Dr. Xiao also wrote one of the Anthology’s two cases of mania. The other was provided by Dr. Fei Jiu Zhi, a practitioner who I know very little about.
The three cases by Dr. Huang Xing Yi all deal with treating hysterical disorders. His cases appeared in the periodical Zhong Guo Zhen Jiu (Chinese Acupuncture and Moxibustion), Vol 15, No. 2 April 1995, page 44, and my translation of them appeared in _______ in 199_. Dr. Huang corresponded with me about the translations of his cases. Because his three cases were presented as one article with one conclusion, they are all in one file. While all three cases individually have certain merits, by reading all three together with the five cases that were in the appendix of Dr. Jin Shu Bai’s book, one can get a much stronger impression of how acupuncture can be used on hysterical disorders.
The four cases by Dr. Zhou Zhi Jie appeared in a book entitled Shi Yong Zhen Jiu Yi An Xuan (An Anthology of Applicable Acumoxa Case Histories) (ISBN 7-5369-0413-4). The entire 217-page book is filled with cases by Dr. Zhou. He follows each case with a commentary on which points were selected and why. Each case is concluded with a brief poem that I have not tried to translate here. As far as my interpretive powers go, the poems do little more than repeat the points and a couple of the main symptoms; in short, they solely act as pneumonic devices. [Before long I will add the poems in Chinese to the website, and other readers can contribute their opinions as to whether there is more to be seen between the lines than my eyes can discern.] In this book Dr. Zhou has one section dedicated to withdrawal (2 cases), mania (2 cases), and epilepsy (4 cases). Obviously, he has selected these cases for their contrast in relation to each other.

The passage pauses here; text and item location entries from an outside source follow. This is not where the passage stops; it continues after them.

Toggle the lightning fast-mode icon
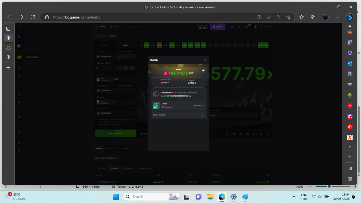coord(240,134)
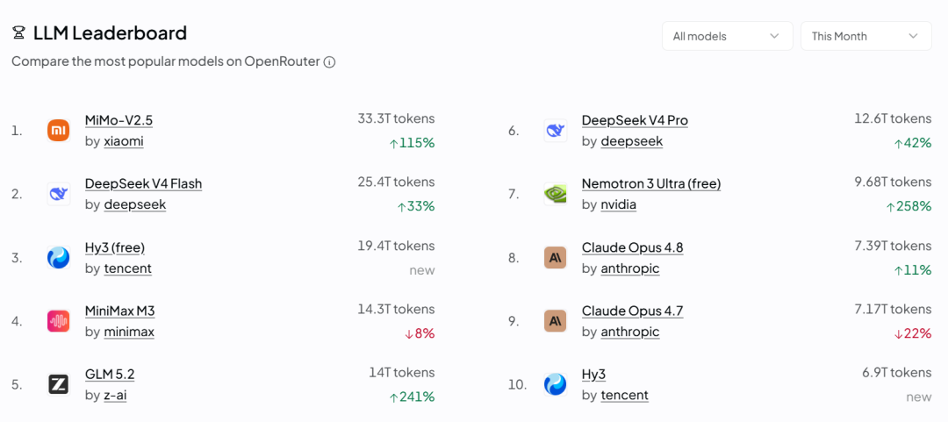
Task: Click the DeepSeek whale icon for V4 Flash
Action: (x=59, y=194)
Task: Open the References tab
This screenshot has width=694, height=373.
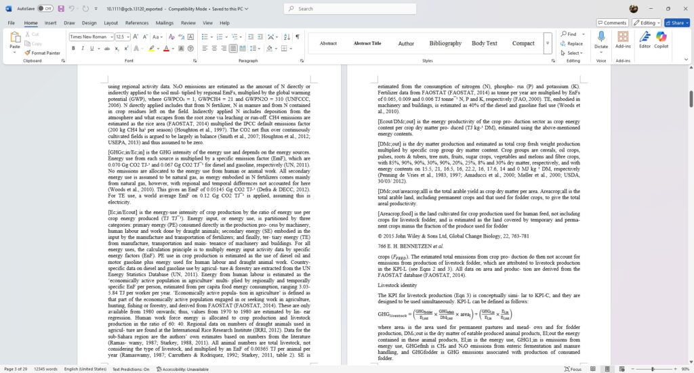Action: pyautogui.click(x=136, y=22)
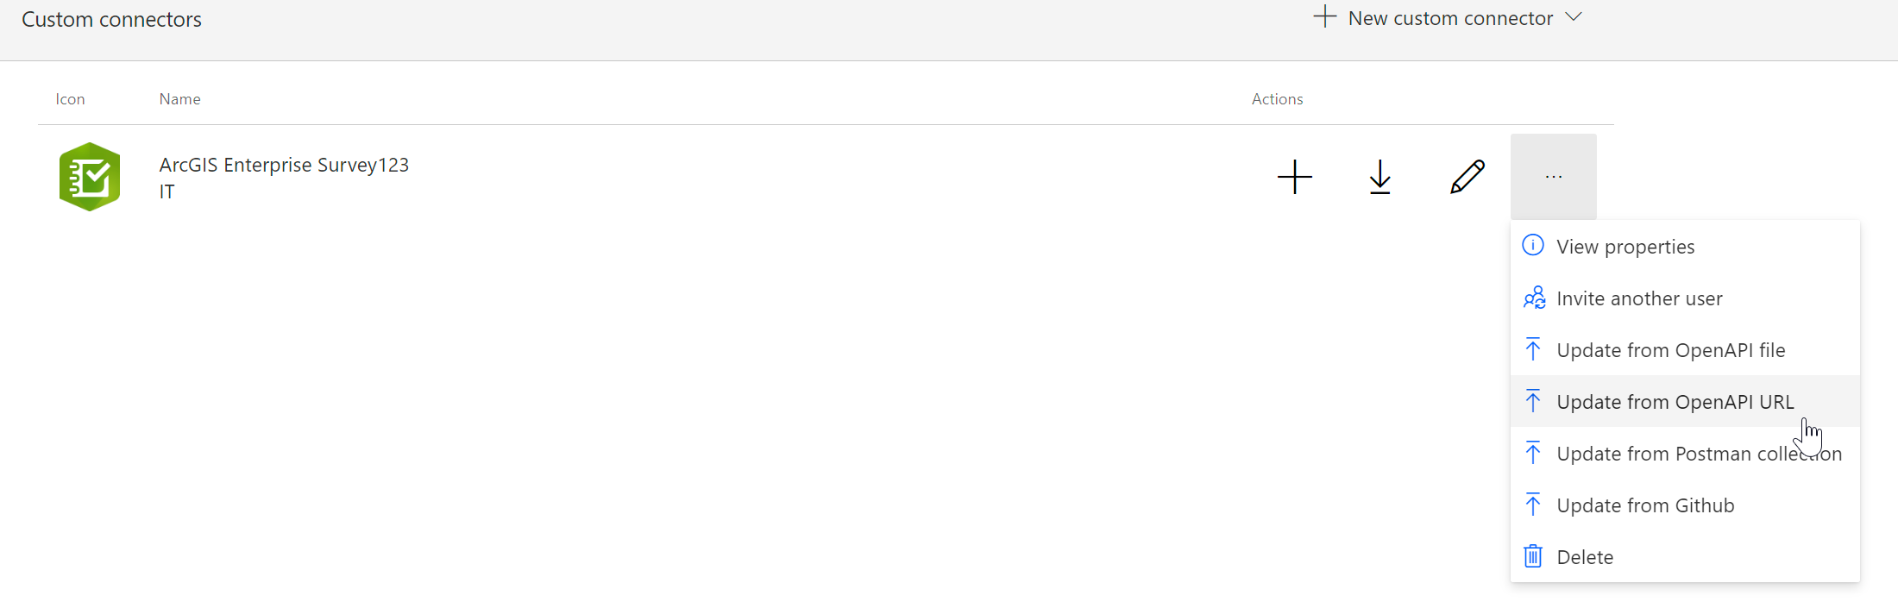The image size is (1898, 602).
Task: Click the info icon beside View properties
Action: coord(1533,246)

Hopefully there is a good deal to be learned from these case histories in their current state of translation, but readers should know that in some of the cases I have left in question marks where it was not absolutely certain that my understanding of the text was correct. Perhaps I can guarantee 97% accuracy; in discussions with others it was agreed that the effort required to polish the last 3% was beyond what was necessary for a forum like this. Also, because my studies of TCM included very little on the use of medicinal agents, this case history selection primarily covers acupuncture. Some of the cases have medicinal agent treatments and I have dutifully translated the contents as best I could, but the collection as a whole is heavily slanted in favor of acupuncture because of my own limits in understanding the broader offerings of TCM. Finally, it may be that much of the writing does not reflect the clarity and eloquence of the original authors, but demonstrates my own cumbersome literary style. We hope that readers will be patient with shortcomings such as these and yet still appreciate the basic contents of the cases.